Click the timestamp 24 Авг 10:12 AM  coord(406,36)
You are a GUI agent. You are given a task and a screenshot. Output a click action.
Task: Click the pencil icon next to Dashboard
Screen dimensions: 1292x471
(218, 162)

═══

| TASK DESCRIPTION |
Could you transcribe all of the entries exactly, leaving nothing out?

| ANSWER TO THIS PROBLEM |
Click the timestamp 24 Авг 10:12 AM  coord(406,36)
You are a GUI agent. You are given a task and a screenshot. Output a click action.
Task: Click the pencil icon next to Dashboard
Screen dimensions: 1292x471
(218, 162)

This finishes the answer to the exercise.